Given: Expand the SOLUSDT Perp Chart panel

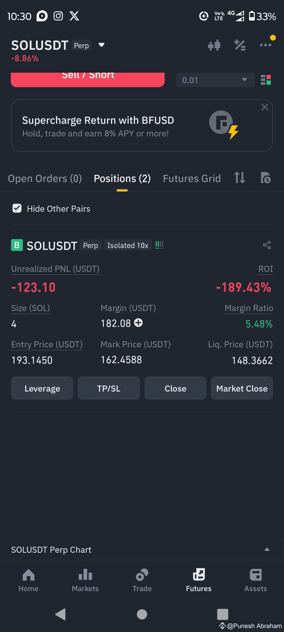Looking at the screenshot, I should pyautogui.click(x=267, y=549).
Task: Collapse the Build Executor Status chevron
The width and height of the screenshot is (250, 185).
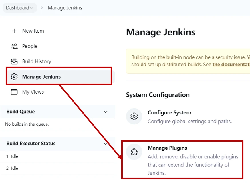Action: (106, 144)
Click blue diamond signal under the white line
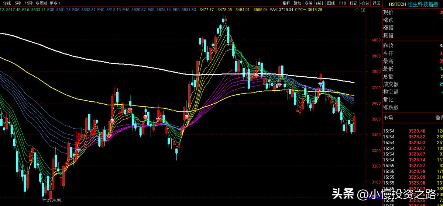This screenshot has height=206, width=443. [321, 84]
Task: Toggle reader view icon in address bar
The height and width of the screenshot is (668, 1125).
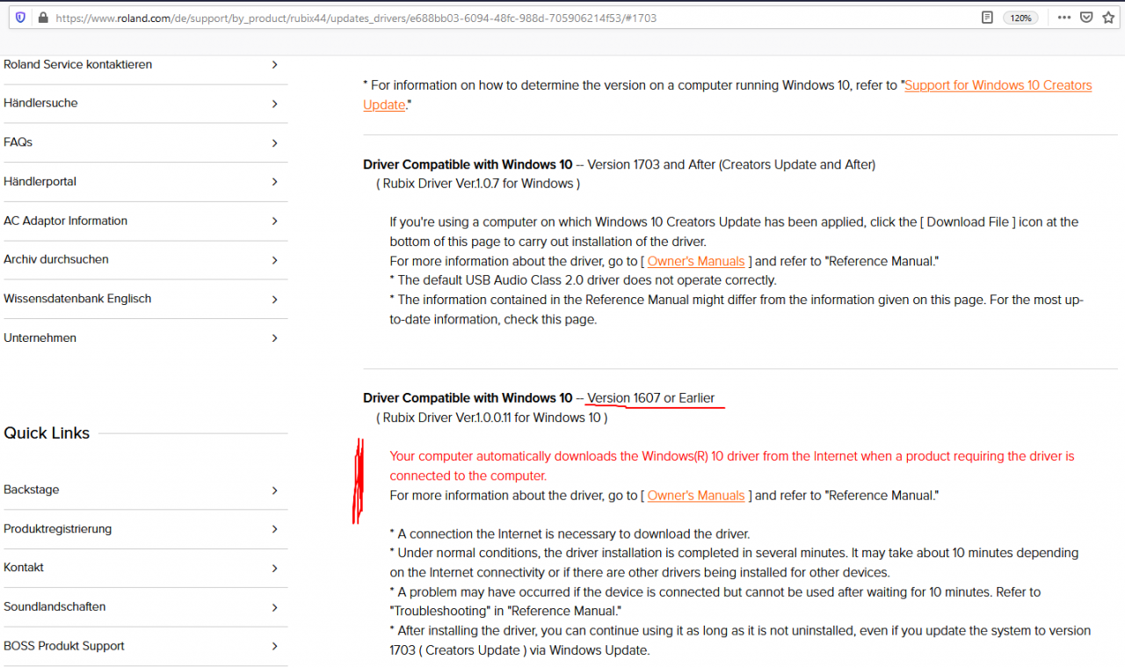Action: pos(988,18)
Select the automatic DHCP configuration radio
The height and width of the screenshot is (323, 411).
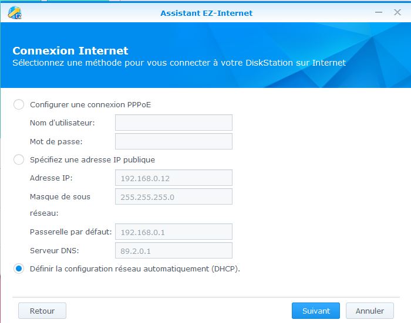point(19,268)
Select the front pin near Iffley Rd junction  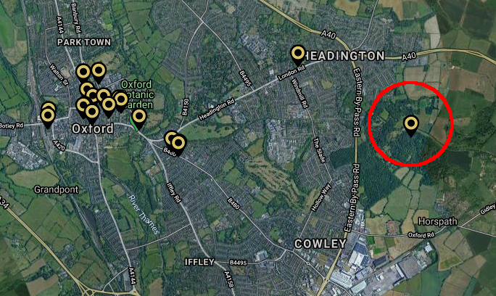[x=178, y=144]
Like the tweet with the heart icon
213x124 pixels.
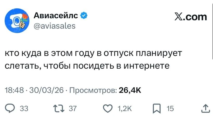(x=107, y=108)
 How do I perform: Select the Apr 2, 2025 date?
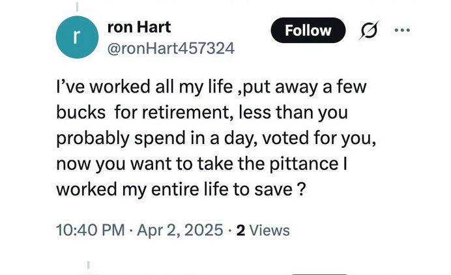click(x=180, y=230)
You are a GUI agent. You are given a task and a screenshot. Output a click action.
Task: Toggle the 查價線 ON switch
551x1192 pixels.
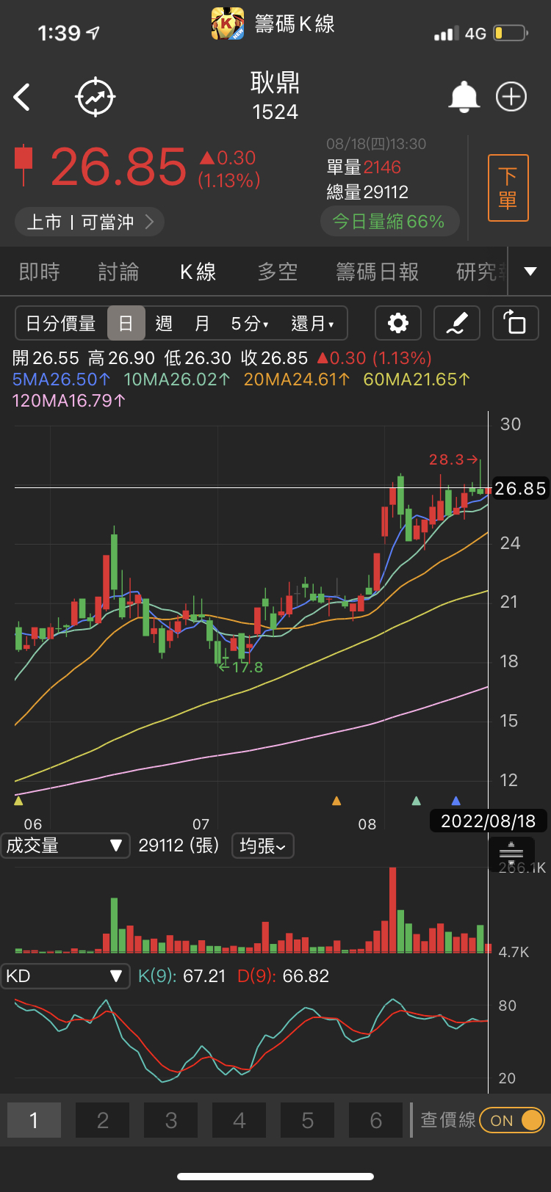pos(512,1120)
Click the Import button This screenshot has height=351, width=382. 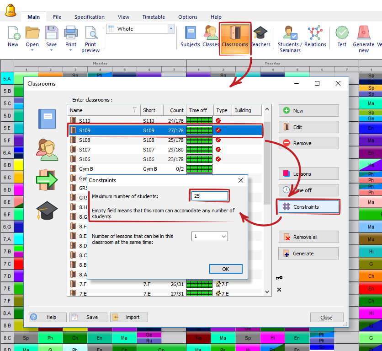coord(128,317)
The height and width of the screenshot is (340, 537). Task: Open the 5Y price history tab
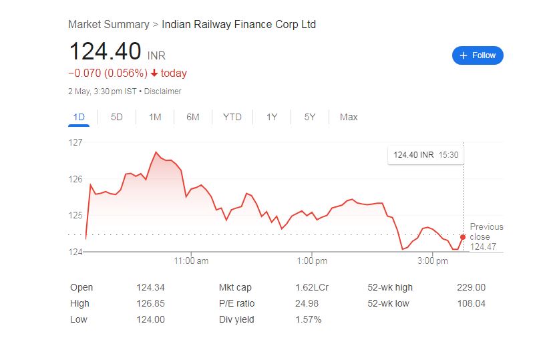point(310,118)
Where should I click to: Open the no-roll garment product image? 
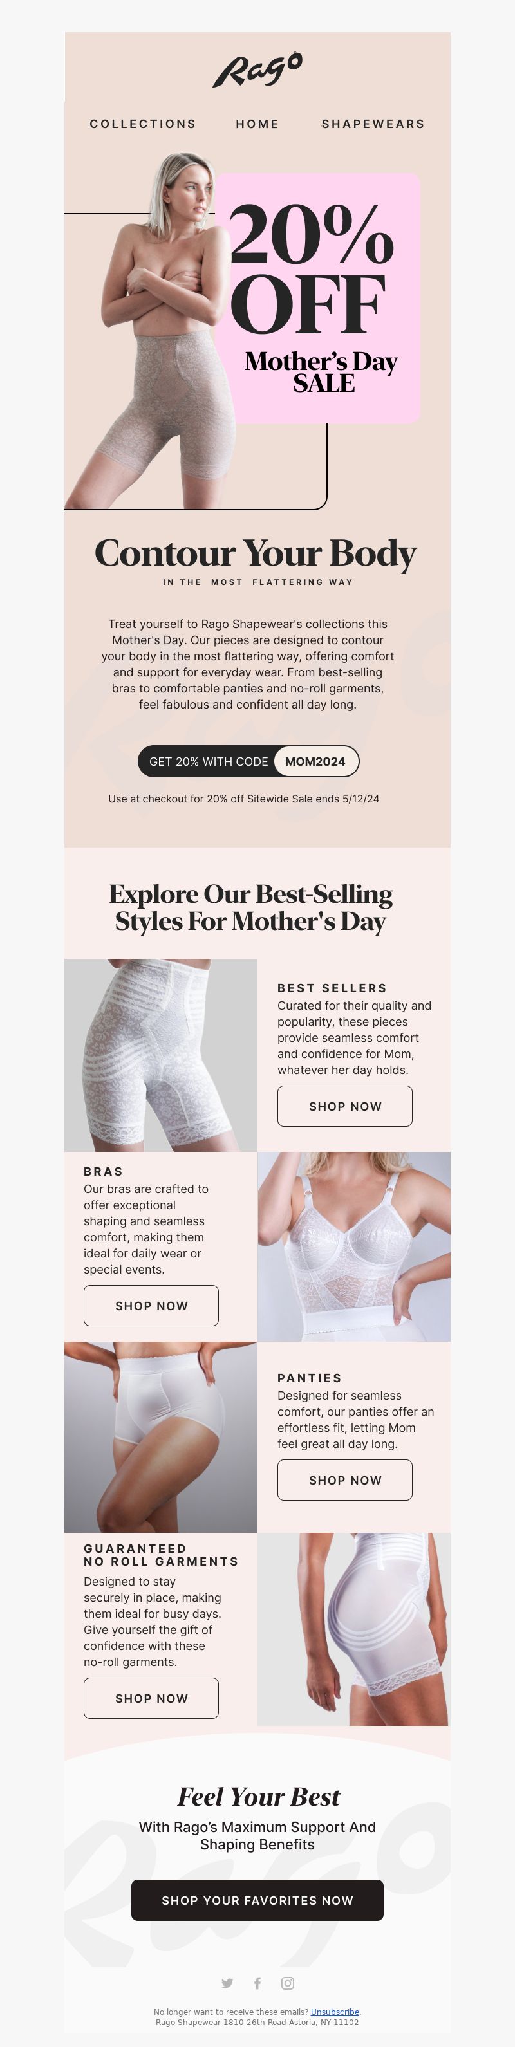354,1628
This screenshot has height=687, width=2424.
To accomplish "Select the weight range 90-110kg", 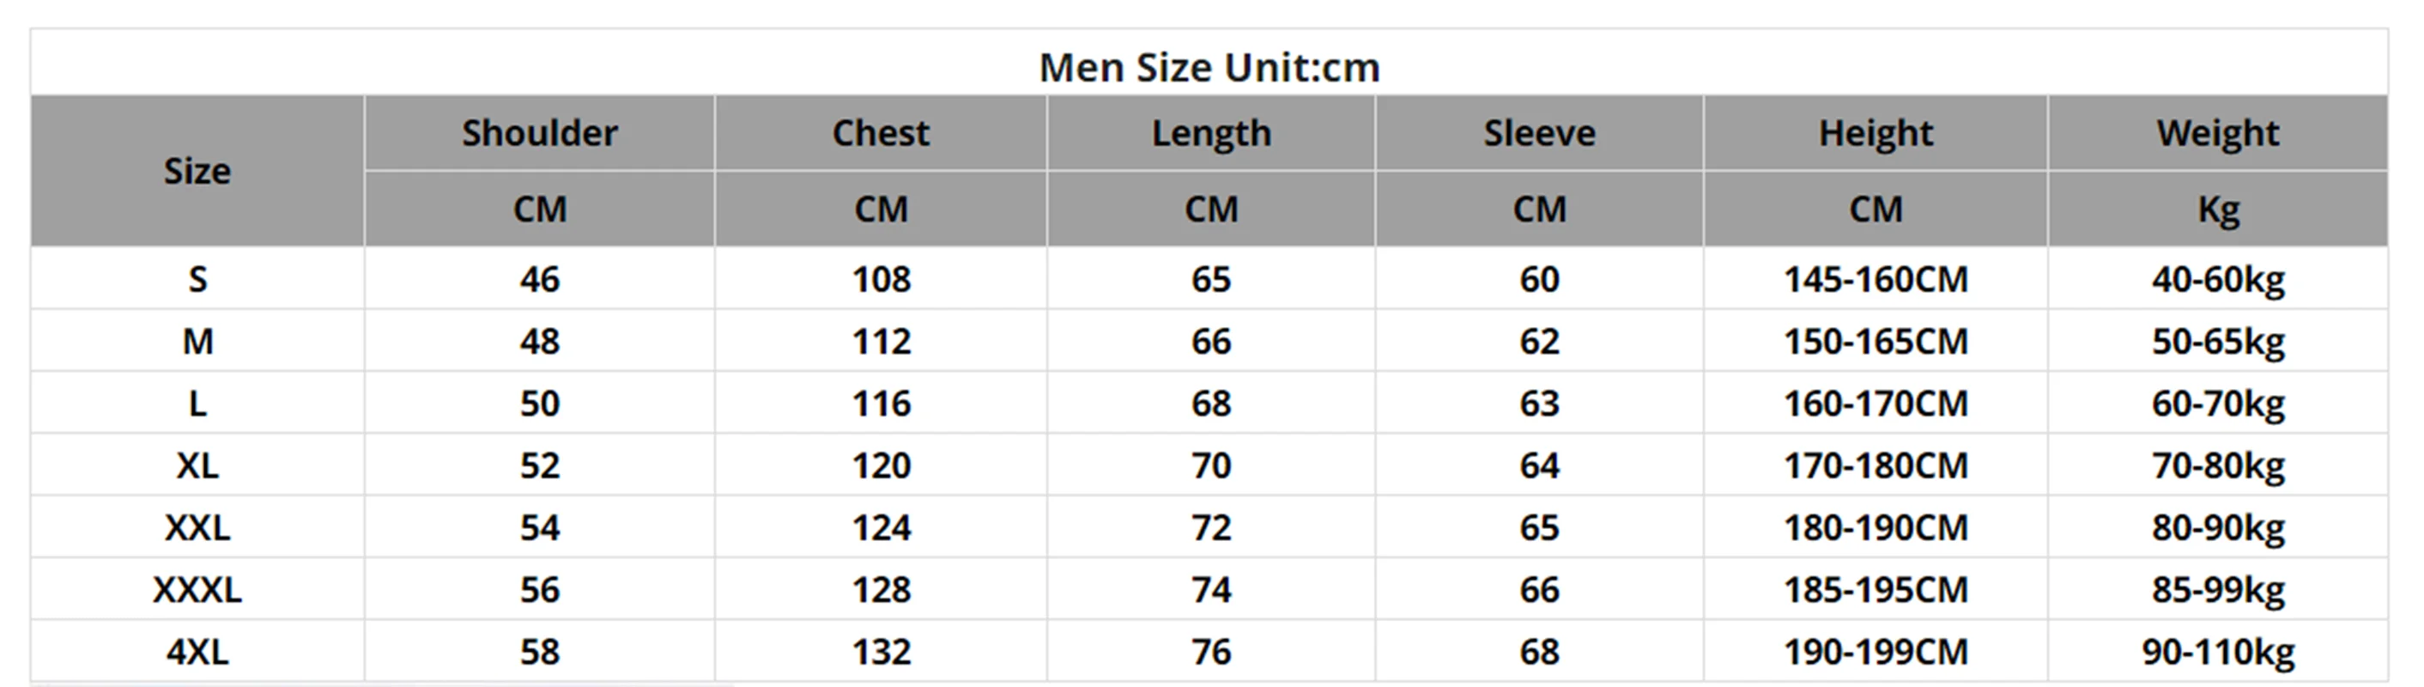I will coord(2218,652).
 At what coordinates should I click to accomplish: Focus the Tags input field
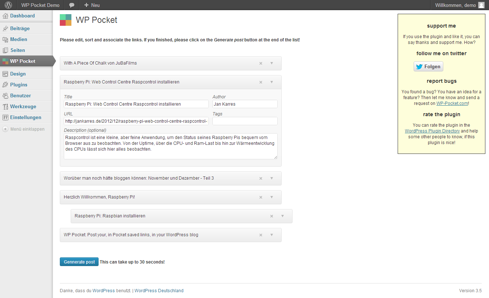click(x=245, y=121)
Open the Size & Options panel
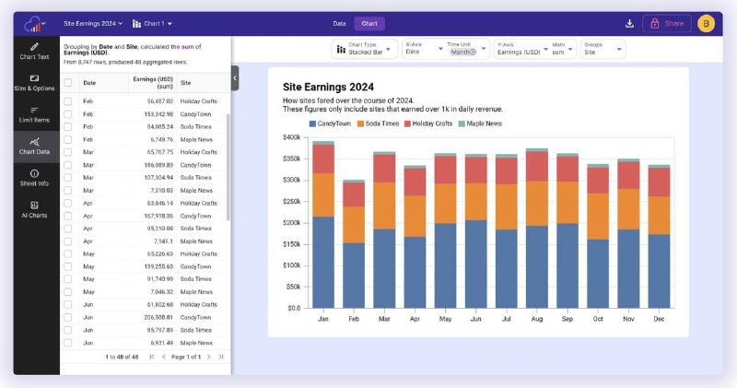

********************

Work item: For each line of the data that has the word "icon", report that line.

Exercise result:
Task: Toggle reader view icon in address bar
Like the tweet with the heart icon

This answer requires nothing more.